1 „Glaub keinem der dir sagt, dass du nichts verändern kannst
2 Die, die das behaupten haben nur vor Veränderungen Angst
3 Es sind die Selben, die erklären es sei gut so, wie es ist
4 Und wenn du etwas ändern willst, dann bist du automatisch Terrorist.“

  • Zeile 1 ist sicher in Ordnung: Man soll nicht sofort etwas glauben, was ein anderer einem sagt.
  • Zeile 2 stellt aber eine Behauptung dar, die in vielen Fällen so nicht stimmt:
    • Konkretisierungsbeispiel:
      Man kommt in eine neue Firma und sieht dort Dinge, von denen man glaubt, sie einfach verändern zu können. Ein älterer Mitarbeiter weist einen daraufhin, dass man seiner Erfahrung nach an der Stelle nichts verändern kann, solange zum Beispiel der Senior-Chef noch das Sagen hat. Das hat dann überhaupt nichts mit der im Song genannten Angst vor Veränderungen zu tun. In den meisten Fällen behaupten Menschen nicht aus Angst vor Veränderungen, dass man sie nicht durchsetzen kann, sondern aus Erfahrung.
      Natürlich kann es sich auch um eine nicht genügend durchdachte Meinung handeln – aber Angst vor Veränderung ist wahrscheinlich nur ein kleiner Teil der Problematik.
  • Zeile 3 gilt dann auch nur sehr begrenzt.
  • Zeile 4 gilt in dieser verabsolutierenden Verallgemeinerung sicher nur in den wenigsten Fällen. Die Wahrscheinlichkeit, dass jemand, der etwas ändern will und nicht gleich zu Gewalt greift, ein Terrorist ist, dürfte gegen 0 gehen.
  • Zusammenfassung:
    • Dieser Song will offensichtlich vor allem Mut machen – das ist auch völlig in Ordnung und in vielen Fällen hilfreich.
    • Wichtig ist aber, dass alle Besucher des Konzerts oder Hörer des Songs das nicht so glauben, wie es gesungen wird oder da steht. Denn wenn sie ansonsten mit dieser Strophe in der Hand am nächsten Tag zu ihrem Chef gehen, werden sie damit wahrscheinlich in den meisten Fällen scheitern – der Chef wird sich sogar beleidigt fühlen – wenn man ihm nicht zutraut, dass seine Ablehnung von Veränderungen gute Gründe hat.
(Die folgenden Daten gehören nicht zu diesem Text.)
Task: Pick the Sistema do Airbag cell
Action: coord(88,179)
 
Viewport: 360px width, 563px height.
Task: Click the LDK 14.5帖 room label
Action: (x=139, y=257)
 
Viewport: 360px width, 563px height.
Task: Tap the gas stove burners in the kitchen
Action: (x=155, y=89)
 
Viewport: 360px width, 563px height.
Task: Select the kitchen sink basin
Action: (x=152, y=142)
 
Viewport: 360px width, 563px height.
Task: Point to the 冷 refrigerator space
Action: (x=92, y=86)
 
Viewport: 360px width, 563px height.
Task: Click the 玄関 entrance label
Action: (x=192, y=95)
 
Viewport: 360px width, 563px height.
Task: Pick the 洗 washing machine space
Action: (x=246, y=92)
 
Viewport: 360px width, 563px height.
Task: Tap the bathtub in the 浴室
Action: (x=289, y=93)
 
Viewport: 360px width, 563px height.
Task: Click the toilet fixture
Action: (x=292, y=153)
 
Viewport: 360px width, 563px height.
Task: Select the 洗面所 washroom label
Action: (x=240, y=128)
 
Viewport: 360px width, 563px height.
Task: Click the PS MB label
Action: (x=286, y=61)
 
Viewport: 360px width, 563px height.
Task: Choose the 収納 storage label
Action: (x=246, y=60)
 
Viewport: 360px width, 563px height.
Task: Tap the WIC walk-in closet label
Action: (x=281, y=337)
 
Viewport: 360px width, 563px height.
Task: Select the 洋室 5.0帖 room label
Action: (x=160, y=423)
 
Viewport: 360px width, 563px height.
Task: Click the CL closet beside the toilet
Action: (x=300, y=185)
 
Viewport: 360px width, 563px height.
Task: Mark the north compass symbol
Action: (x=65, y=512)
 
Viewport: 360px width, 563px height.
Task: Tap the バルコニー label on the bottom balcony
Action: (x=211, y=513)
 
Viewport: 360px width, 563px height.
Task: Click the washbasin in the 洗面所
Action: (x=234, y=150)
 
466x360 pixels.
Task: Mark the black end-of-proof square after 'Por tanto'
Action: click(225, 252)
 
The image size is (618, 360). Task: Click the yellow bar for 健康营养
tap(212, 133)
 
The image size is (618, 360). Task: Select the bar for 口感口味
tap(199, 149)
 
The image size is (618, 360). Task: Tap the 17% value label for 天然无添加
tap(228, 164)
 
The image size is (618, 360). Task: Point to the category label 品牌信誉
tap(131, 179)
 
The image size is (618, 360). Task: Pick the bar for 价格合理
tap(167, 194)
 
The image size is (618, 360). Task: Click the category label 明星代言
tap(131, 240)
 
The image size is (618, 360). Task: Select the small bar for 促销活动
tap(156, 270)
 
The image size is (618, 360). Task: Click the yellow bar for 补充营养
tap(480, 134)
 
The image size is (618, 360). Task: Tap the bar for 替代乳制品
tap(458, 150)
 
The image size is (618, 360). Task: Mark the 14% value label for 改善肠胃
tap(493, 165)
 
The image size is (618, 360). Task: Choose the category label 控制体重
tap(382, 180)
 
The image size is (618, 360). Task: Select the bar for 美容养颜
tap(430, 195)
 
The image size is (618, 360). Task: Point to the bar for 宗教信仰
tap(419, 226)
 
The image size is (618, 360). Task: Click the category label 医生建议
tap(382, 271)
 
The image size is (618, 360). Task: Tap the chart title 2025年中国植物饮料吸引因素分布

Noch ein Nachtrag: Denotation und Konnotation

Übrigens zeigt auch die Unterscheidung zwischen Denotation und Konnotation, dass es nicht reicht, einfach ein Wort zu benutzen oder einen Satz zu formulieren.

Denotation ist der feste Bedeutungskern eines Wortes. Friede ist die Abwesenheit von Krieg, d.h. es gibt keine Kämpfe zwischen Staaten.

Konnotation ist das, was der Einzelnen aufgrund seiner Erfahrungen und Einstellungen unter Krieg versteht. Da unterscheidet jemand zum Beispiel den heißen Krieg vom kalten Krieg u.ä. Da ist es gut, wenn jemand sich klar zu seinem Verständnis äußert. Andernfalls muss man es aus dem Kontext erschließen – oder eben auf Differenzierungsnotwendigkeiten verweisen.

Noch ein Nachtrag:

Wenn es um die Frage geht: Soll man in der Schule erst einen Roman lesen und sich dann die Verfilmung anschauen, gibt es neben vielen anderen Argumenten vor allem eins, das für die Reihenfolge: Roman – Film spricht. Das sind die Vorstellungen, die sich automatisch beim Lesen im Kopf bilden. Beim Film kann es dann heißen: Das habe ich mir aber ganz anders vorgestellt.

Für uns ist das hier interessant, weil die Bilder im Kopf natürlich dadurch entstehen, dass ein Roman nie ein komplettes Bild zeigen kann, wie es der Film dann tut. Das spricht auch dafür, dass Sprache nie Gedanken und Vorstellungen 1:1 übertragen kann. Ein Grund mehr, sich nicht mit einem einfachen Satz zu begnügen, sondern zumindest etwas genauer auszuführen, was man damit meint.